AI safety is an increasingly urgent concern as the capabilities and adoption of AI systems grow. Existing evolutionary models of AI governance have primarily examined incentives for safe development and effective regulation, typically representing users' trust as a one-shot adoption choice rather than as a dynamic, evolving process shaped by repeated interactions. We instead model trust as reduced monitoring in a repeated, asymmetric interaction between users and AI developers, where checking AI behaviour is costly. Using evolutionary game theory, we study how user trust strategies and developer choices between safe (compliant) and unsafe (non-compliant) AI co-evolve under different levels of monitoring cost and institutional regimes. We complement the infinite-population replicator analysis with stochastic finite-population dynamics and reinforcement learning (Q-learning) simulations. Across these approaches, we find three robust long-run regimes: no adoption with unsafe development, unsafe but widely adopted systems, and safe systems that are widely adopted. Only the last is desirable, and it arises when penalties for unsafe behaviour exceed the extra cost of safety and users can still afford to monitor at least occasionally. Our results formally support governance proposals that emphasise transparency, low-cost monitoring, and meaningful sanctions, and they show that neither regulation alone nor blind user trust is sufficient to prevent evolutionary drift towards unsafe or low-adoption outcomes.

Paper Structure

This paper contains 21 sections, 20 equations, 8 figures, 9 tables.

Figures (8)

  • Figure 1: Interaction Sequences between Strategies. Each block represents an action of the user (left stack) and the developer (right stack), which can be cooperate (white) or defect (dark red). Users may also monitor the creator's behaviour, paying a cost (symbols to the right of the stacks of TFT, TUA and DtG). The figure illustrates the differences between the conditional strategies: While TFT always observes, TUA may enter a state of trust after observing that the creator cooperated for $\theta_T$ subsequent rounds (in this example $\theta_T = 3$), whereas DtG may enter a state of distrust after observing $\theta_D$ defections. In those states, observation only happens with probability $p_T$ and $p_D$ respectively.

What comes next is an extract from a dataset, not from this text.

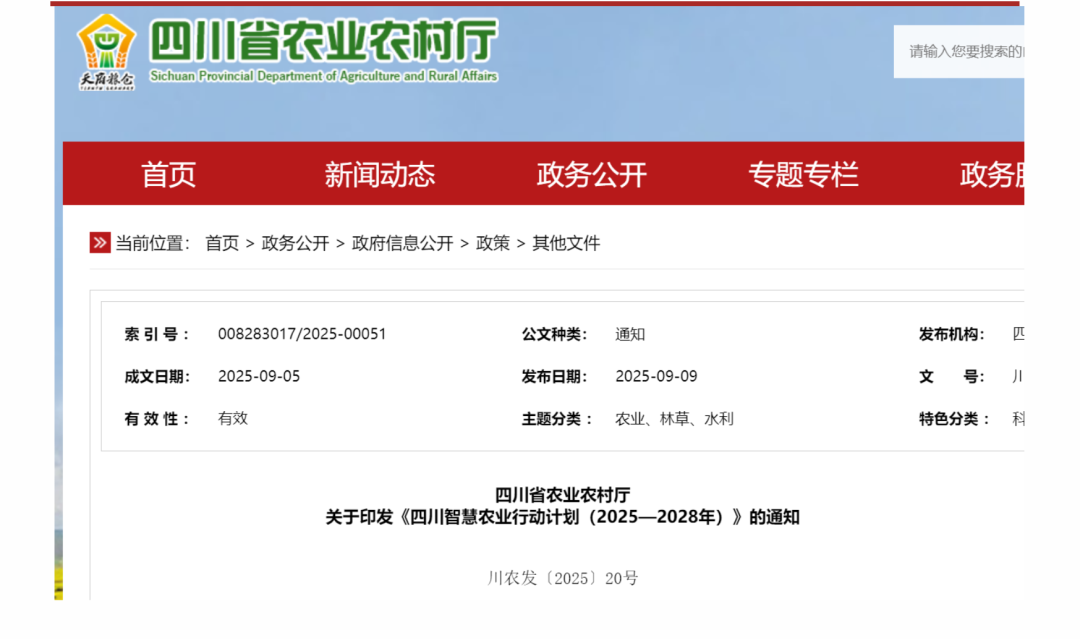Image resolution: width=1080 pixels, height=639 pixels.
Task: Click the 其他文件 breadcrumb link
Action: tap(566, 243)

  • Figure 2: Trust-based strategies enhance user adoption, while it declines as monitoring cost becomes expensive. The first and second columns show the stationary distributions of each state as a function of monitoring cost for scenarios without and with trust-based strategies, respectively. The third column displays the difference in user adoption levels between these two cases across varying monitoring costs. Rows from top to bottom correspond to increasing levels of institutional punishment ($v=0.1$, $0.5$, and $1$). Parameters are set to $b_u=b_c=4$, $\beta=0.1$, $Z_u=Z_c=100$, $c=0.5$, $\mu=-0.2$, $r=10$, $\theta_t=\theta_D=3$, and $p_T=p_D=0.25$.

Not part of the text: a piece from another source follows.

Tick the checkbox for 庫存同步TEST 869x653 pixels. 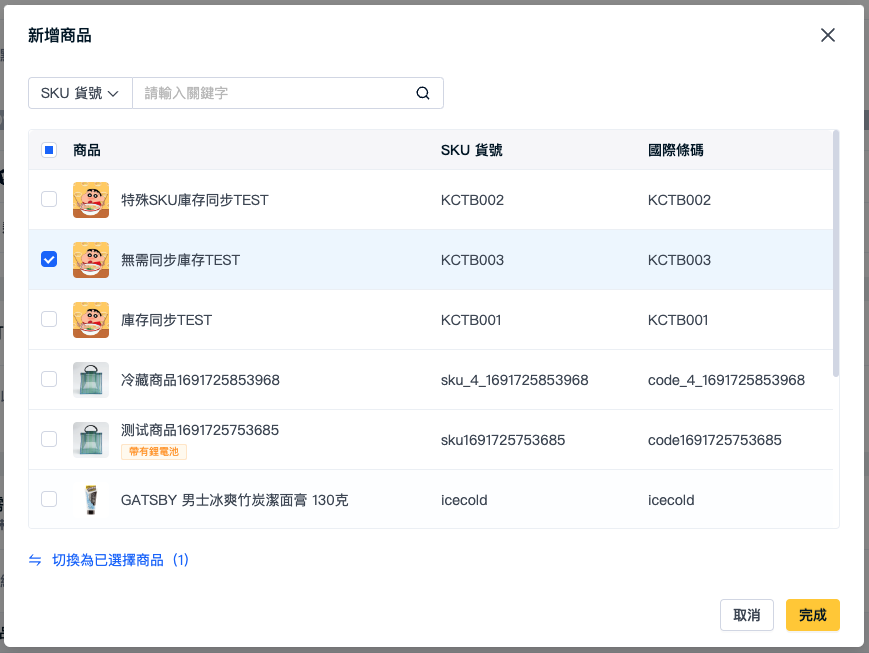[x=49, y=319]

  • Figure 3: Trust-based strategies enhance user adoption, which further increases with stronger institutional punishment. The first and second columns show the stationary distributions of each state as a function of monitoring cost for scenarios without and with trust-based strategies, respectively. The third column displays the difference in user adoption levels between these two cases across varying monitoring costs. Rows from top to bottom correspond to increasing levels of institutional punishment ($\epsilon=0.1$, $0.5$, and $1$). Parameters are set to $b_u=b_c=4$, $\beta=0.1$, $Z_u=Z_c=100$, $c=0.5$, $\mu=-0.2$, $r=10$, $\theta_t=\theta_D=3$, and $p_T=p_D=0.25$.

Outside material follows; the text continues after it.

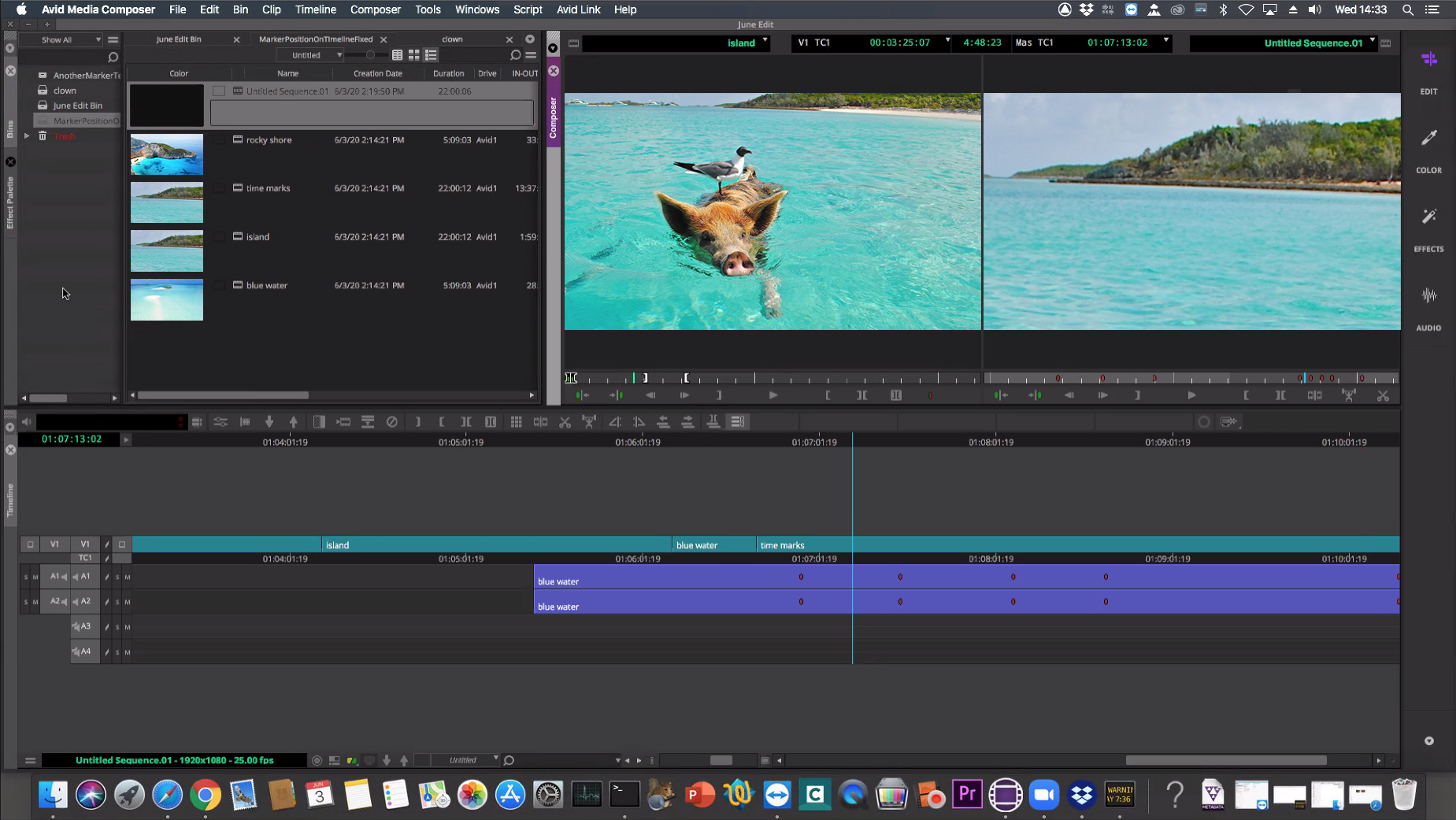Solo the A2 audio track

[117, 602]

  • Figure 4: Numerical modelling of user (top row) and creator (bottom row) cooperation rates for $p_T = 1/4, p_D = 1/4$, $\theta_T = 3$, $\theta_D = 3$, $b_{\mathrm{u}} = 4$, $b_{\mathrm{d}} = 4$, $r =10, \mu = -2/10$, $v = 1/10, c =1/2$. The initial conditions were equal distribution of all strategies among the users and the creators.
  • Figure 5: Percentage of users (top row) adopting different strategies and creator (bottom row) cooperation rates across episodes under Q-learning. The game setting are $p_T = 1/4, p_D = 1/4$, $\theta_T = 3$, $\theta_D = 3$, $b_{\mathrm{u}} = 4$, $b_{\mathrm{d}} = 4$, $r =10, \mu = -2/10$, $v = 1/10, c =1/2$. For Q-learning, $\alpha=0.05$ and $\epsilon_L=0.05$.